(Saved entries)
|---|
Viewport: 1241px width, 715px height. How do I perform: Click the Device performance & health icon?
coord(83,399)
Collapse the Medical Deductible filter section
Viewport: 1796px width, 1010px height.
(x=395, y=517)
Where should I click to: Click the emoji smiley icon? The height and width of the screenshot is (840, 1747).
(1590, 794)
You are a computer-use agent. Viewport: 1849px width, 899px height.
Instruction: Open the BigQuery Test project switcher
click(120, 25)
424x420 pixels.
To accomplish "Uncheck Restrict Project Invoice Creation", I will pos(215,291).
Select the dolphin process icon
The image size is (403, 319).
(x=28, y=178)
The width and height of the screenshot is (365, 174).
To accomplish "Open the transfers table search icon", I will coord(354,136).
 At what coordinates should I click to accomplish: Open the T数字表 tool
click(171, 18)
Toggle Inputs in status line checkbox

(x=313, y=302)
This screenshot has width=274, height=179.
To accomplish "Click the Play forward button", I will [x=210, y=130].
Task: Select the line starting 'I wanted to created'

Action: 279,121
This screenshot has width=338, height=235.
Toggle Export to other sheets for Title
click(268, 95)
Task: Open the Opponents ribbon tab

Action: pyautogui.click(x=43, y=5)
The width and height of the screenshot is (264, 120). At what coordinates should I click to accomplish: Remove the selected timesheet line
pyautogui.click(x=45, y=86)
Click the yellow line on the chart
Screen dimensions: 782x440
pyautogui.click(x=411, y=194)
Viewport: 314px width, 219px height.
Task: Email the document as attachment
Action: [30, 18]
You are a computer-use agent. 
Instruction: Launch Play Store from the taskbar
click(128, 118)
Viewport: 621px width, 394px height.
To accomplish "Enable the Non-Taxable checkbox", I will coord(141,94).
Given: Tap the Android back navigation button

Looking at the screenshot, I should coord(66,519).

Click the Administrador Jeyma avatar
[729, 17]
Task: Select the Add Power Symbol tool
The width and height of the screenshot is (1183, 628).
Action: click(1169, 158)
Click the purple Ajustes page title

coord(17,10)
|---|
WHAT YOU SHOULD DO:
Nothing but the lines from the one holding "Instruction: Launch Play" through the last line of the data may be output, and each must match exactly.

COMPLETED EXERCISE:
Instruction: Launch Play Store from the taskbar
click(128, 118)
Viewport: 621px width, 394px height.
To accomplish "Enable the Non-Taxable checkbox", I will coord(141,94).
Given: Tap the Android back navigation button

Looking at the screenshot, I should coord(66,519).

Click the Administrador Jeyma avatar
[729, 17]
Task: Select the Add Power Symbol tool
The width and height of the screenshot is (1183, 628).
Action: click(1169, 158)
Click the purple Ajustes page title

coord(17,10)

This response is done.